CAMBRIDGE — Researchers from MIT and the MIT-IBM Computing Research Lab developed and released an open-source dataset called ChartNet to improve vision-language models’ ability to interpret charts. The dataset includes more than a million varied chart images and was used to train a series of open-source models that outperformed larger commercial systems on tasks like data extraction and chart summarization.
ChartNet provides each chart image with accompanying materials: the code used to generate it, a textual description, a table of numerical information, and question-and-answer pairs. The researchers built the dataset using a two-step synthetic data generation pipeline that first translates chart images into code and then augments that code to modify attributes such as chart type, data values, topic, and colors.

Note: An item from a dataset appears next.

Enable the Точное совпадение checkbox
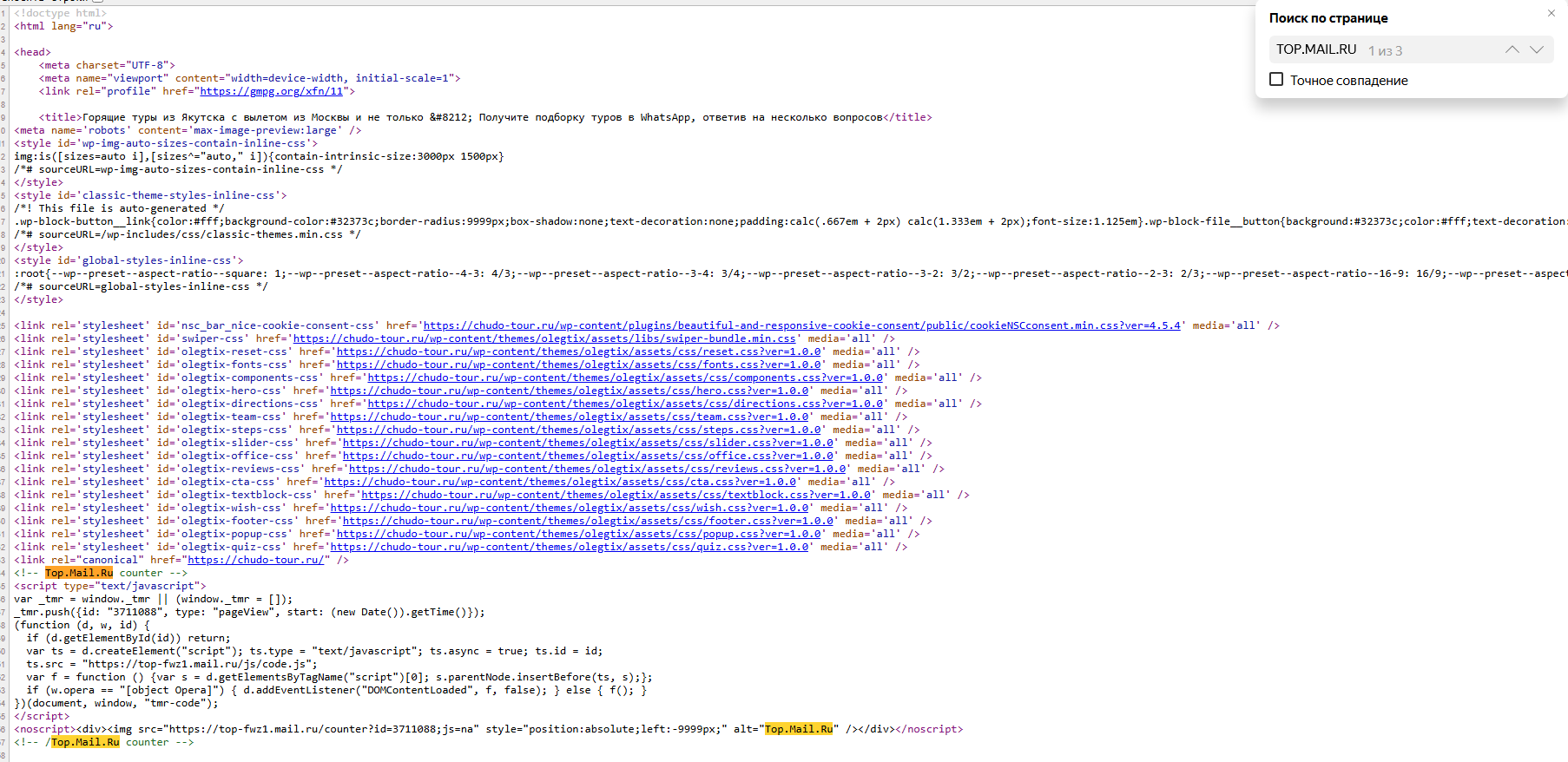This screenshot has height=762, width=1568. pyautogui.click(x=1276, y=80)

“We can start from a single chart that we use as a seed and come up with hundreds of augmentations of it. This is how we were able to build a dataset with more than a million diverse images.” says Jovana Kondic, an MIT electrical engineering and computer science graduate student. She is the lead author of a paper on ChartNet, which will be presented at the IEEE Computer Vision and Pattern Recognition Conference.

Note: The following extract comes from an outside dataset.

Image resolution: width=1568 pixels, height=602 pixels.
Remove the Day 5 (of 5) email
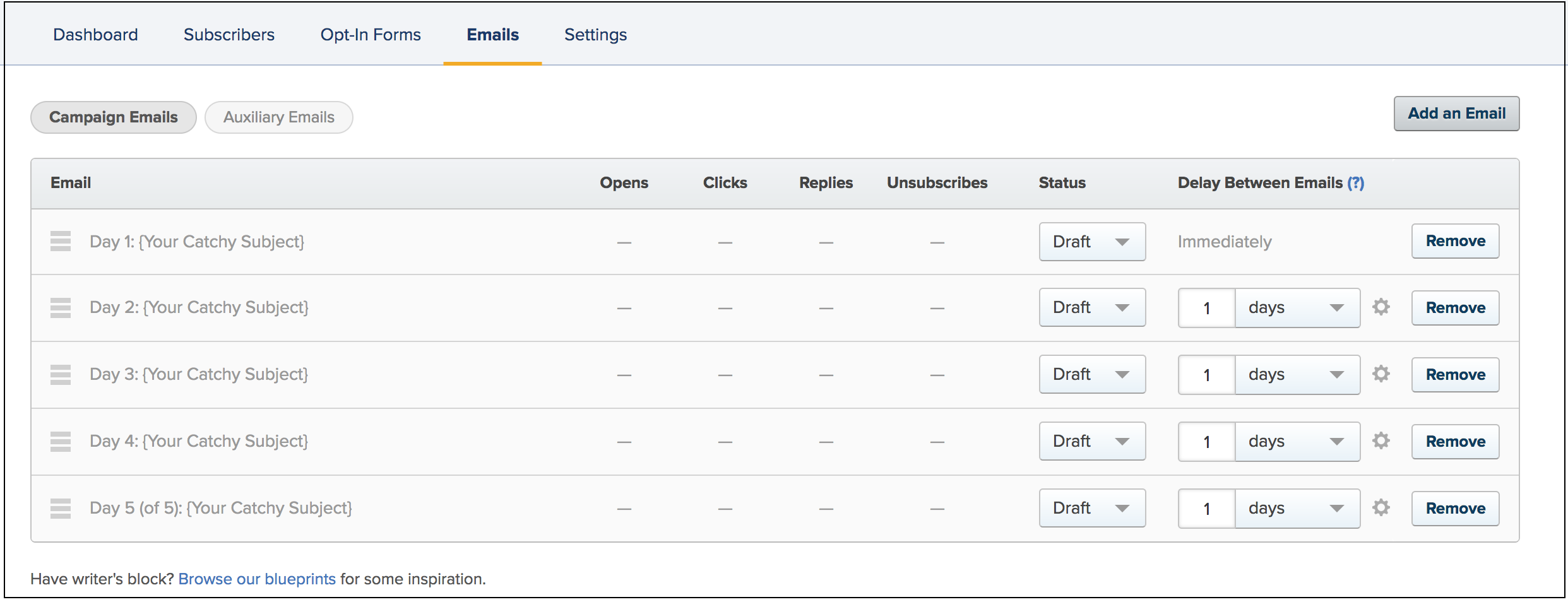coord(1455,509)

Kondic added, “We developed ChartNet to be a one-stop shop for chart understanding, covering basically anything that an AI model and a practitioner who is training that model might need. We hope our work motivates researchers to achieve state-of-the-art performance with smaller models that don’t require infinite amounts of computation.” She also noted, “A vision-language model, unlike our brains, may need to see thousands of examples during training to reliably recognize something as a line chart.”
Dhiraj Joshi, a senior scientist at IBM Research, said in a podcast interview, “The finance industry thrives on charts. If vision-language models can extract information out of charts, like descriptions of trends, that facilitates a lot of workflows that happen downstream.”
The release of ChartNet addresses a major bottleneck in the field: the lack of high-quality training data for teaching AI systems to interpret visual data accurately. The open-source dataset is designed to support improvements in business trend analysis and scientific figure interpretation. Co-authors of the paper include Pengyuan Li, Dhiraj Joshi, Isaac Sanchez, Aude Oliva, and Rogerio Feris from MIT, the MIT-IBM Computing Research Lab, and IBM Research.